User 'wbo4958' has created a pull request for this issue:
https://github.com/apache/spark/pull/38410

> Barrier: messages for allGather will be overridden by the following barrier APIs
> --------------------------------------------------------------------------------
>
>                 Key: SPARK-40932
>                 URL: https://issues.apache.org/jira/browse/SPARK-40932
>             Project: Spark
>          Issue Type: Bug
>          Components: Spark Core
>    Affects Versions: 3.3.0, 3.3.1
>            Reporter: Bobby Wang
>            Priority: Critical
>
> When I was working on an internal project which has not been opened source. I found this bug that the messages for Barrier.allGather may be overridden by the following Barrier APIs, which means the user can't get the correct allGather message.
>  
> This issue can easily repro by the following unit tests.
>  
>  
> {code:java}
> test("SPARK-XXX, messages of allGather should not been overridden " +
>   "by the following barrier APIs") {
>   sc = new SparkContext(new SparkConf().setAppName("test").setMaster("local[2]"))

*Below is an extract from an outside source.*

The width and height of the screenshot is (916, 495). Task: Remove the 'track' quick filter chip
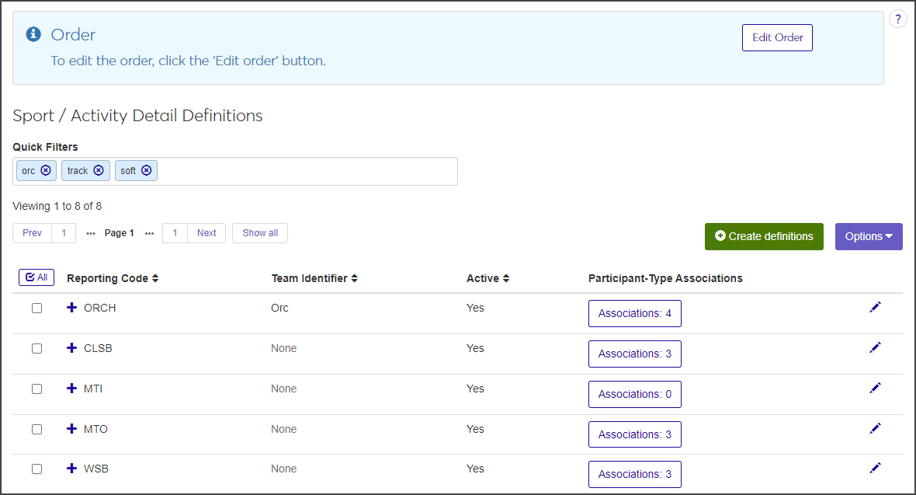(99, 171)
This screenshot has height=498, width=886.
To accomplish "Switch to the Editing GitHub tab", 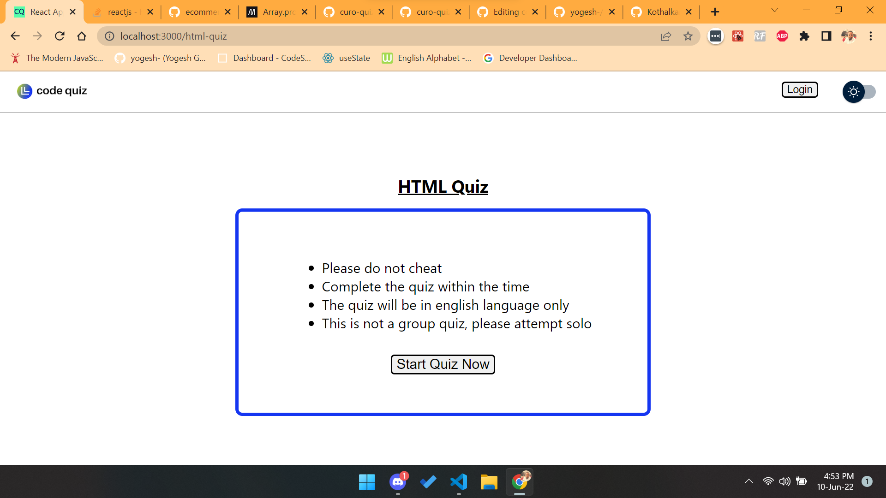I will click(x=508, y=12).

>   sc.setLogLevel("INFO")
>   val rdd = sc.makeRDD(1 to 10, 2)
>   val rdd2 = rdd.barrier().mapPartitions { it =>
>     val context = BarrierTaskContext.get()
>     // Sleep for a random time before global sync.
>     Thread.sleep(Random.nextInt(1000))
>     // Pass partitionId message in
>     val message: String = context.partitionId().toString
>     val messages: Array[String] = context.allGather(message)
>     context.barrier()
>     Iterator.single(messages.toList)
>   }
>   val messages = rdd2.collect()
>   // All the task partitionIds are shared across all tasks
>   assert(messages.length === 2)
>   messages.foreach(m => println("------- " + m))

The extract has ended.